Task statement:
Each line of the records below that holds "Expand" should be returned.

Data:
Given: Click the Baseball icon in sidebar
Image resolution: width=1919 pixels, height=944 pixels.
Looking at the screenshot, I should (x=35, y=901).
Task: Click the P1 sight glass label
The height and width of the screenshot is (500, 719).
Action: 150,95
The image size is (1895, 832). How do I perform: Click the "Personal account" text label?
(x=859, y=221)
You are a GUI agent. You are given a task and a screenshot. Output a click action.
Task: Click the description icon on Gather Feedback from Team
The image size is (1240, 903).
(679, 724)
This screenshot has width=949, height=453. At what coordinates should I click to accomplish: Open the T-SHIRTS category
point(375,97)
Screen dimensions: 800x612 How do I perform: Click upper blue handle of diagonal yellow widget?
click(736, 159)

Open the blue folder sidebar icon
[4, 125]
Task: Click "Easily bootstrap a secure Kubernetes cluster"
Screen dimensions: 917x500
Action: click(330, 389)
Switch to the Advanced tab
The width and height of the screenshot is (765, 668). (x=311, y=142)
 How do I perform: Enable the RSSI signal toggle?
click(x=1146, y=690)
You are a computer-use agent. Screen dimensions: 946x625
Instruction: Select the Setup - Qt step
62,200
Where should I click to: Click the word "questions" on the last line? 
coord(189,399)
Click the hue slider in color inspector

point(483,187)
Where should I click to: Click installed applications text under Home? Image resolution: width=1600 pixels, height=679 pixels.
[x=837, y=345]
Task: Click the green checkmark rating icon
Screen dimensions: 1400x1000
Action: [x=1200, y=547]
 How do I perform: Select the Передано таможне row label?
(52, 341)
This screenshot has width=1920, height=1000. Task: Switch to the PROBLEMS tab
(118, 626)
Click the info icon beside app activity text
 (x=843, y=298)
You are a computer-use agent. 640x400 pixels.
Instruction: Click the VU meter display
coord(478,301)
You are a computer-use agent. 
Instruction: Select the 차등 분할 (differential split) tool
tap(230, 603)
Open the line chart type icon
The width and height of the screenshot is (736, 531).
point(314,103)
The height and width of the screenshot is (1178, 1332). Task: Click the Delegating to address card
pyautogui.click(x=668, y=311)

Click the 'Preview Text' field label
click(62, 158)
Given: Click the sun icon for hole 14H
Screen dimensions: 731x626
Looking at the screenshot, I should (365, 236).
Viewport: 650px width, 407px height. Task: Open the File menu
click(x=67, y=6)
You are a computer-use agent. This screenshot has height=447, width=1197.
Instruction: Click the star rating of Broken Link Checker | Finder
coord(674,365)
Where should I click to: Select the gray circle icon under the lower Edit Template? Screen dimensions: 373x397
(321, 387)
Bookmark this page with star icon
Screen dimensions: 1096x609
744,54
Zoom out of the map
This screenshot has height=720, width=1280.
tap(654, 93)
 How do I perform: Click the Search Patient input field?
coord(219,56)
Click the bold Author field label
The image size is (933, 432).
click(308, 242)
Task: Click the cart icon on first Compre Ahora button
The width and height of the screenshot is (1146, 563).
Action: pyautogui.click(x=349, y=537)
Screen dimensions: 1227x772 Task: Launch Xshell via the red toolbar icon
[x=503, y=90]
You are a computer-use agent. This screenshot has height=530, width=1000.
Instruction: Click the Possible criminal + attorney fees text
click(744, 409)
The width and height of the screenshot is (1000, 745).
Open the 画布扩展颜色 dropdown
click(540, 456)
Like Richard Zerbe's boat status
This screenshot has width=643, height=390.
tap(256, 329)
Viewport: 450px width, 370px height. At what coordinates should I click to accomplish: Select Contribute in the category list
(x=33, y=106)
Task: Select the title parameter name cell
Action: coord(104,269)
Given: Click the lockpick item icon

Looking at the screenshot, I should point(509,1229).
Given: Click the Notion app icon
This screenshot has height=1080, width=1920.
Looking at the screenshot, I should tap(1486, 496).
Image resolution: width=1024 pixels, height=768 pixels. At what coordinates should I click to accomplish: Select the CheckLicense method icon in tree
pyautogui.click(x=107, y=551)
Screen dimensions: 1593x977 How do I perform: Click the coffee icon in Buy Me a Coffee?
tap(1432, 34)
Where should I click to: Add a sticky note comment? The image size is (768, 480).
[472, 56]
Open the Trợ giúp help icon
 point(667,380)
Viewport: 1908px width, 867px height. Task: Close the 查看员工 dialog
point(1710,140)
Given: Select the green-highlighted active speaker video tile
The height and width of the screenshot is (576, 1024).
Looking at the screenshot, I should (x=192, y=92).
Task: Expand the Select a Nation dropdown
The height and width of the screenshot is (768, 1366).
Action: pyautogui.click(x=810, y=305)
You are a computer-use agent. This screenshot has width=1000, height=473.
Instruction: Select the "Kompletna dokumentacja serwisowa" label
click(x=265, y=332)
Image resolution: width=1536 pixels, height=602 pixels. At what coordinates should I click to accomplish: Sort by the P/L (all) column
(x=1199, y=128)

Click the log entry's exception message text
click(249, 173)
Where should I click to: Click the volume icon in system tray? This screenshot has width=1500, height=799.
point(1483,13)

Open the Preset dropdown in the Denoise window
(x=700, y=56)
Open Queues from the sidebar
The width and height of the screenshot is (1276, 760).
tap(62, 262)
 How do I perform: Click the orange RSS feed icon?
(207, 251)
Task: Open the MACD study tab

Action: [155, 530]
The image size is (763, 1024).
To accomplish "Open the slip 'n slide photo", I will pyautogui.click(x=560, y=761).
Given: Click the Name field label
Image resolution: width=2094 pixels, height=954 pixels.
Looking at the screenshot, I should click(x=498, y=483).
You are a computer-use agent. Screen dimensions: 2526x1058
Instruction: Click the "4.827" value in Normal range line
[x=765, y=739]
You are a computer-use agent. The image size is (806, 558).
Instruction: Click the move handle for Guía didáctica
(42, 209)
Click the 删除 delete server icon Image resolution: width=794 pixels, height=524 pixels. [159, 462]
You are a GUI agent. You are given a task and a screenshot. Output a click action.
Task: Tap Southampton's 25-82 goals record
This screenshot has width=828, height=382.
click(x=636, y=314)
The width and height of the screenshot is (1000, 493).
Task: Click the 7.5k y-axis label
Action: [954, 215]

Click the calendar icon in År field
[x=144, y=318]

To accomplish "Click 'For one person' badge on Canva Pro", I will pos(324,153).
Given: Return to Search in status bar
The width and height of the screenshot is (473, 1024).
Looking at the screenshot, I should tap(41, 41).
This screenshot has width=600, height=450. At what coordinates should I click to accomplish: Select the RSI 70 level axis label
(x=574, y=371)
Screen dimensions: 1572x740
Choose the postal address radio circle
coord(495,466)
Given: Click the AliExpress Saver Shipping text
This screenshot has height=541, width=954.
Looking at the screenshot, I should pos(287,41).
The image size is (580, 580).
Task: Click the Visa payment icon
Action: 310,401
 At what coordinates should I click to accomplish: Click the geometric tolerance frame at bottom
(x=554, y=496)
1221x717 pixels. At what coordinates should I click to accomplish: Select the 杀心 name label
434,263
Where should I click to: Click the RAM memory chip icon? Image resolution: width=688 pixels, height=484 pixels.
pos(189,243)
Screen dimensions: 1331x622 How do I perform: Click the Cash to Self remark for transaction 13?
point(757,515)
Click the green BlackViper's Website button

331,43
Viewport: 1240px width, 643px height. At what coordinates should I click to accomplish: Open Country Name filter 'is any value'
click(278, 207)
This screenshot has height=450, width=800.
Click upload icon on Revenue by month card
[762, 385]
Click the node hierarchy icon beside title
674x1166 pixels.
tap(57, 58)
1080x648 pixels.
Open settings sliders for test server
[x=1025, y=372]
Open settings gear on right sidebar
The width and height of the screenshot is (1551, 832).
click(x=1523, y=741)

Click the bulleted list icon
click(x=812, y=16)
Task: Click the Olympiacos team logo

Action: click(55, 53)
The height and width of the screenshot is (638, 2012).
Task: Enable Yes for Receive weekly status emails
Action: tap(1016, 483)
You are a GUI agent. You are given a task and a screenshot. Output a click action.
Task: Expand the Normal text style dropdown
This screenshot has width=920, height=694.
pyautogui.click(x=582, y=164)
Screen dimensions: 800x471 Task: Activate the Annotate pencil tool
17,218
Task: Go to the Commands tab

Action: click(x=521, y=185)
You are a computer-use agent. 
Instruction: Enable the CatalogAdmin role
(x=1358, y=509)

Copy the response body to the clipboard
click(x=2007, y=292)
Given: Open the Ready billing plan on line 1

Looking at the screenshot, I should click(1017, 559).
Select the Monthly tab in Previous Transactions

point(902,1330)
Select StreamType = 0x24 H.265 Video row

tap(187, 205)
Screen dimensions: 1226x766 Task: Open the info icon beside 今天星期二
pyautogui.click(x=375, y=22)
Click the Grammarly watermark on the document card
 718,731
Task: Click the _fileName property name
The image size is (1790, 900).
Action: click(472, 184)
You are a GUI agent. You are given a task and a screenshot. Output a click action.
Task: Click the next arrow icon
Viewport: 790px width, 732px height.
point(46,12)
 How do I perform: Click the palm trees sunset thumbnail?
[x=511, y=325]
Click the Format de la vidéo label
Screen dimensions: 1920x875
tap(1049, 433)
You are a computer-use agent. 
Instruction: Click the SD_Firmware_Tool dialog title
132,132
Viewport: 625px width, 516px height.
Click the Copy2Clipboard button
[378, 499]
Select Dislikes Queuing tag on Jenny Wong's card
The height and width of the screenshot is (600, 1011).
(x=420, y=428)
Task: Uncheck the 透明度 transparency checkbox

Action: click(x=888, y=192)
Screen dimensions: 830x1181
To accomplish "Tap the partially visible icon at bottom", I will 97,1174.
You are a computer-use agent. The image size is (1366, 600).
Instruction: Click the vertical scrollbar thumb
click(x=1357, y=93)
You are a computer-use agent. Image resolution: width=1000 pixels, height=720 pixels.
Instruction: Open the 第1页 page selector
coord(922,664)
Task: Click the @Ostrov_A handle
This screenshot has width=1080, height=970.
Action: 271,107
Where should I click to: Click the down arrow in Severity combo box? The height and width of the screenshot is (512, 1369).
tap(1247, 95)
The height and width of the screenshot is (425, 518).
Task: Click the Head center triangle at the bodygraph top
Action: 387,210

Answer to this problem:
Task: Expand the Select a Nation dropdown
Task: Expand the Normal text style dropdown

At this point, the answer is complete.